--- WHAT NEEDS TO BE DONE ---
Rewrite all of the material with every instance of "Viewport" changed to "Screen size" and nothing else altered. Leave the pictures out of your answer.

--- Data for locating visible targets ---
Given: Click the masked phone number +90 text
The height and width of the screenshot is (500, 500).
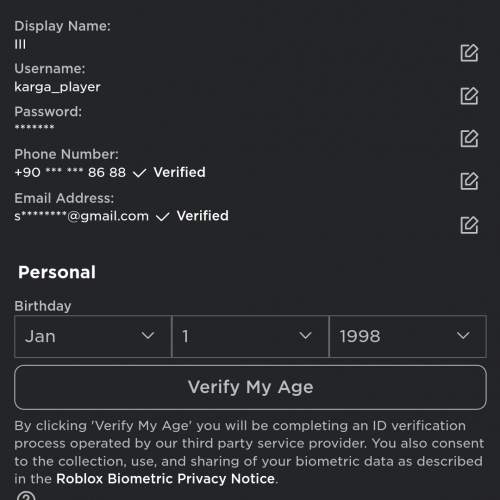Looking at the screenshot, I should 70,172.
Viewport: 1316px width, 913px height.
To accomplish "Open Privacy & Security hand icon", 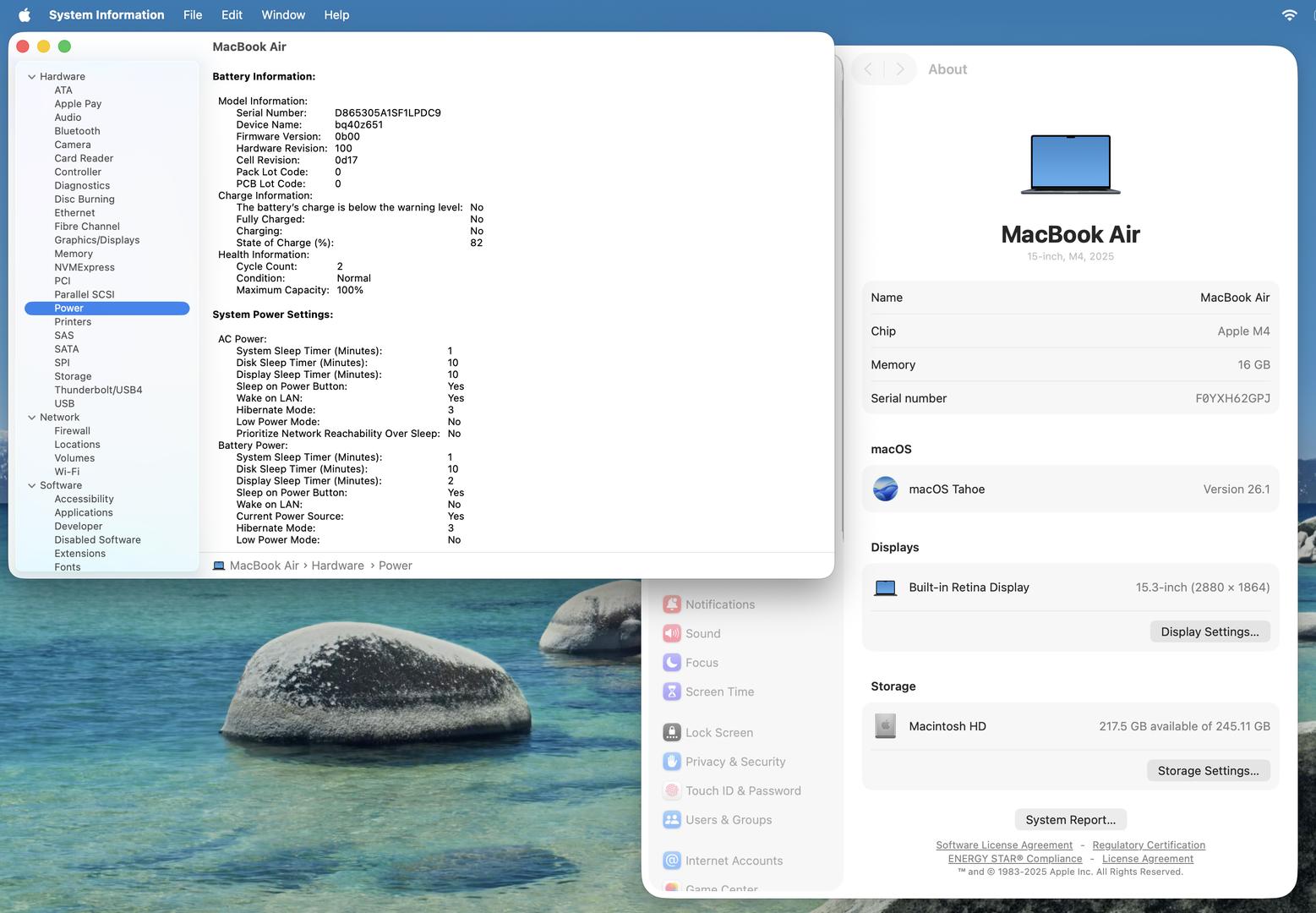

--- EXERCISE RESPONSE ---
Given: Click the masked phone number +90 text
The height and width of the screenshot is (500, 500).
Looking at the screenshot, I should 70,172.
Screen size: 1316px width, 913px height.
To accomplish "Open Privacy & Security hand icon", 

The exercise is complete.